*BRIEF 1*:
From the discussion about Bond films and AI below, list the kinds of scripted TV productions named as ones AI could soon write.
*BRIEF 2*:
Carry on the discussion about Bond films and AI below, picking up right after its last post.

*READING PASSAGE*:

Nobody wanted to do that, and it was only a treatment. The financing alone, for shooting two Bond films back to back, would have been an enormous problem. And nobody thought Logan‘s treatment was the way to go.
The Creator flopped. And Edwards was chosen because the producers wanted a director they can push around.
At this point, it’s great for any director to land a high profile job, of course. But poor Edwards will have Rogue One-flashbacks on this extremely rushed production. A release of a special effects-overload film like this next summer already?
I hope he is getting top dollar for that nerve-, spirit- and health-wrecking job.
Studios secondguessing, meddling, panicking… nothing has changed.
Oh.
Loosely related to movies of the future - or rather the future of (indie) movies in general…
Steven Spielberg said jump?
Nope, it was Jason Reitman who put it together
I mean, I was joking, but that’s a kind of cool thing to know.
So, this is how a Bond production can travel around the world in the most extravagant set from now on…
This OpenAI´s Sora really will be revolutionary for film production, to a degree that too many in the industry are not yet realizing - but it will steamroll them all.
For Bond films it will open up the possibility to cut down on costs, travel, time, even make-up immensely, and therefore it will be used.
However, the many below-the-line people involved in Bond productions, the big “family” Cubby always insisted on growing and tending to, will suffer and be out of a job in devastating numbers.
So weird to see the development of AI come so much more quickly and with so many consequences.
I’m fairly convinced most of the scripted tv-format productions we currently know - soaps, afternoon crime, game shows, medical dramas so on, so forth - could soon be written by AI. Possibly with some streamlining by producers and/or directors. At first. But writing rooms will likely change to prompt shops in the not too distant future.
That is probably another consequence - although one I would, not only for personal reasons, consider as horrible, since AI can only regurgitate what it is fed.

*DATA SUPPLIED*:
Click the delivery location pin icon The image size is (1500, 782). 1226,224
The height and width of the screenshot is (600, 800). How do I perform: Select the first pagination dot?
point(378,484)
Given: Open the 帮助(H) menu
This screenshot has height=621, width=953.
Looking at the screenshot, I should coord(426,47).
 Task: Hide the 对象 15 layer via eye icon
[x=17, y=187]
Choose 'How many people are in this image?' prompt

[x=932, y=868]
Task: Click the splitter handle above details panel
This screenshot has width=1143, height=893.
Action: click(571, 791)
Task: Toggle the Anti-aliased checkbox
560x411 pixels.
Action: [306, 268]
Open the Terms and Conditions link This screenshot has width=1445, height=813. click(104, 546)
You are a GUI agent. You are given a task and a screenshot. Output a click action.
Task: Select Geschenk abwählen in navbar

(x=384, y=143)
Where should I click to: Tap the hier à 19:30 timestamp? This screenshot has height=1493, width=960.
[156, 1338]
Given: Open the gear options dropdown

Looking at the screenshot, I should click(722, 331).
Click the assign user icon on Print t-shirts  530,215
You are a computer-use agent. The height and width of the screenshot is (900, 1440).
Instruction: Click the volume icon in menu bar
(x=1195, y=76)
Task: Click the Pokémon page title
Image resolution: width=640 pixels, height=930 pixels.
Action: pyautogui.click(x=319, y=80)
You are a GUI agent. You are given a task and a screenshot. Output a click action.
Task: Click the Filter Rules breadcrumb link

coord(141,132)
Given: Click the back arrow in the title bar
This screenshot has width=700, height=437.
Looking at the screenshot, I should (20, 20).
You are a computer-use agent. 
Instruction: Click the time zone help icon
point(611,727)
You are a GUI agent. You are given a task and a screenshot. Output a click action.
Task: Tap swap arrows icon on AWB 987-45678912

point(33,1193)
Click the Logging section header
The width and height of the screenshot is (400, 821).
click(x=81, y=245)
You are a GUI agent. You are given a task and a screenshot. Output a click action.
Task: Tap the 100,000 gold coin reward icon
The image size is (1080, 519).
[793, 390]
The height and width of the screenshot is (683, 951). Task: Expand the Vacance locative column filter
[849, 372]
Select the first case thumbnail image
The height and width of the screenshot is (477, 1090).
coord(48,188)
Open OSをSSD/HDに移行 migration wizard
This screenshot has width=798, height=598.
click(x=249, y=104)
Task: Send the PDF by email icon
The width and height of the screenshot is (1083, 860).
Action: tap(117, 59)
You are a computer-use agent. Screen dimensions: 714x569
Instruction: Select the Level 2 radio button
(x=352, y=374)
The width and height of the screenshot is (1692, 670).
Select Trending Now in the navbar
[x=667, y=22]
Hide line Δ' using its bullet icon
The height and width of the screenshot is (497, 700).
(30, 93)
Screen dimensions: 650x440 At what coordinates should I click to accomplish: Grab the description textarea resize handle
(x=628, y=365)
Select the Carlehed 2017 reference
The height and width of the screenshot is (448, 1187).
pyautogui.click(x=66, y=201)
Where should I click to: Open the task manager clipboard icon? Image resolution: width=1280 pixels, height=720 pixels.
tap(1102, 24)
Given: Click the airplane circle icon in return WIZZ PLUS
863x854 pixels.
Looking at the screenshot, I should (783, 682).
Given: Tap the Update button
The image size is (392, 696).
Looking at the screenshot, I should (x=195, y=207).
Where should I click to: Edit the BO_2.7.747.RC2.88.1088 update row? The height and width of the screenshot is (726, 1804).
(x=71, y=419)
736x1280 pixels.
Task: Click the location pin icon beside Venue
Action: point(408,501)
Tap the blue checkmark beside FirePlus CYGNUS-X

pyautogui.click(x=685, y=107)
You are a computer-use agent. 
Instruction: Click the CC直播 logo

*ANSWER SPACE 1*:
Soaps, afternoon crime, game shows, medical dramas

*ANSWER SPACE 2*:
But what Tyler Perry refers to I do think can be helpful for big budgeted fare like Bond: no big crew traveling around the world, just AI putting the actors in any “country” they want while enabling them to go home after work. It probably will require a new way of acting, just like green screen demands actors to immerse themselves into something which isn’t there.
Think bigger. This might all go into completely new directions.
Imagine this: we get a new Bond movie, and it’s totally irrelevant who plays him. The basic character is played by some name- and faceless guy, and people just book the actor they want to see in the role (and other characters), AI will do the rest. Connery or Moore forever. Our fantasy casting threads might become reality sooner than expected. You book the basic film, at a standard fee, and the final price will depend on the actor(s) you chose. And there’ll certainly be a market for adapting older movies for this technology…
But what’ll come first is something that won’t affect the U.S. or UK market that much: Dubbing won’t be necessary any more: AI will make the actors speak in any desired language with their own voice and also create the right lip movements - the dubbing actors will become obsolete.
And many other things…
So I finally get the actor in the role of Bond that I want to see: myself (just a matter of bringing a few holiday videos and photos to the cinema)!